Furthermore, ERNIE uses a dialogue language model to tackle question-answer scenarios, along with a technique called dialogue response loss. Essentially, it takes two adjacency pairs — two utterances by two speakers, one after the other — and encodes them mathematically to identify the speakers’ roles and learn implicit relationships in the exchange.
To validate ERNIE’s design, the researchers fed it with online encyclopedia articles, news clippings, and forum threads, and had it infer knowledge omitted from sample paragraphs. It managed to correctly fill in prompts like “Relativity is a theory about space-time and gravity, which was founded by _________” (ERNIE’s answer: “Einstein”) and “The surface area of the Earth is 510 million square kilometers, which of 71 percent are ________, 29 percent are land” (ERNIE: “ocean.” And far more impressively, when tested on a benchmark devised by Facebook and New York University researchers (XNLI), it outperformed Google’s BERT on Chinese data.

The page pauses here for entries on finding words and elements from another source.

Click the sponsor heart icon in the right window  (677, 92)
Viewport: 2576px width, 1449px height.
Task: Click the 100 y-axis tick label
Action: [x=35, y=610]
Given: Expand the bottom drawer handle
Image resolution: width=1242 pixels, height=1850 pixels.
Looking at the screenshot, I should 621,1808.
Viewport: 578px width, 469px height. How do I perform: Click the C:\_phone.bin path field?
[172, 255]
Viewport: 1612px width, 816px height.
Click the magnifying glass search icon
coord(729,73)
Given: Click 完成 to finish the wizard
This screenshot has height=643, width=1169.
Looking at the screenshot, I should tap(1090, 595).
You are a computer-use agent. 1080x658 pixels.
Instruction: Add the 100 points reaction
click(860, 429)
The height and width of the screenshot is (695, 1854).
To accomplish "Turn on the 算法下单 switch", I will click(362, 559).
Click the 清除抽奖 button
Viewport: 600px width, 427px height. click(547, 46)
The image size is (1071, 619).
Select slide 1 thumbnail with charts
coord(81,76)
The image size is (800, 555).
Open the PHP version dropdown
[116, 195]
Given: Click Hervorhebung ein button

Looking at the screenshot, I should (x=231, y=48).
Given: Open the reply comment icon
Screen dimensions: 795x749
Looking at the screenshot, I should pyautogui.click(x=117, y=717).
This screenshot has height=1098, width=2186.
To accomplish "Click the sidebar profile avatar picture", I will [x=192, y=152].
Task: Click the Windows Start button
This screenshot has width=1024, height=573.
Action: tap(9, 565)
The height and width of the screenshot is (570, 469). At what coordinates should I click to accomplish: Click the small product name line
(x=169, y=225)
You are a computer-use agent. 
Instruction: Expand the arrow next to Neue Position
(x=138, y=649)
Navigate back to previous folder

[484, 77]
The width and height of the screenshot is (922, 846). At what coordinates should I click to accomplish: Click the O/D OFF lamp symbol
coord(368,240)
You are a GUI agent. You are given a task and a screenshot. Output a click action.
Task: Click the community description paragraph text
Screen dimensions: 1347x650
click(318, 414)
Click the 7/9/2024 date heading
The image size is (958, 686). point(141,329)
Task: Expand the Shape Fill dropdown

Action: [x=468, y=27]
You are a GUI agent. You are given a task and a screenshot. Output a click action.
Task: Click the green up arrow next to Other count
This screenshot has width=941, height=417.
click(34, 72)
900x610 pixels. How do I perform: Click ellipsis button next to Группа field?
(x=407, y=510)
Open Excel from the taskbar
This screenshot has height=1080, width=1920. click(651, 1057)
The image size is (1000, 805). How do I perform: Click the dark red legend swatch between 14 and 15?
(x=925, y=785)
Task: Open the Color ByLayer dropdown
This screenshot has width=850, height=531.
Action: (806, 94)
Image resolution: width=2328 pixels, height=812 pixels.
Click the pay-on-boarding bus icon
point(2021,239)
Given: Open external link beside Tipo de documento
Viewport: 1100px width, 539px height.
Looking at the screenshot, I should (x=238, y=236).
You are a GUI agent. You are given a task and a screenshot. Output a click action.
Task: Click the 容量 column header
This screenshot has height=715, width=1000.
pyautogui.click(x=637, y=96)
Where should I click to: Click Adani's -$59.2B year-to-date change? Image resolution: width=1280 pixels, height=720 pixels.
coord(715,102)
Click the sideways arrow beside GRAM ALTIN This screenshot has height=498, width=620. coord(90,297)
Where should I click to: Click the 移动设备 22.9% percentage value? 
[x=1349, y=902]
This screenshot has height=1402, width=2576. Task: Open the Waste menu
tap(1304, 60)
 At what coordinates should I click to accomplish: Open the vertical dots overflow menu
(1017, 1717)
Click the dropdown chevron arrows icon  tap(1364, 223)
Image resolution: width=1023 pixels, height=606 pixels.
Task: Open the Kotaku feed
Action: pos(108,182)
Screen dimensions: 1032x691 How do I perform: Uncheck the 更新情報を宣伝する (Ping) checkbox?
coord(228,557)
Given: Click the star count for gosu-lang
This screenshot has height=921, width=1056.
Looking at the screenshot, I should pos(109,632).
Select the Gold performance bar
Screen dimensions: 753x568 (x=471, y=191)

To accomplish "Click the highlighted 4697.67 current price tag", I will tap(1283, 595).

Baidu says it plans to integrate ERNIE with “a variety of products.” One likely beneficiary is DuerOS, a suite of software developer kits (SDKs), APIs, and turnkey solutions that enable original equipment manufacturers to build Baidu’s voice platform into smart speakers, refrigerators, washing machines, set-top boxes, and more. To date, more than 200 companies have launched 110 DuerOS-powered products, and Baidu announced in November that DuerOS is installed on over 150 million devices and has more than 35 million monthly active users.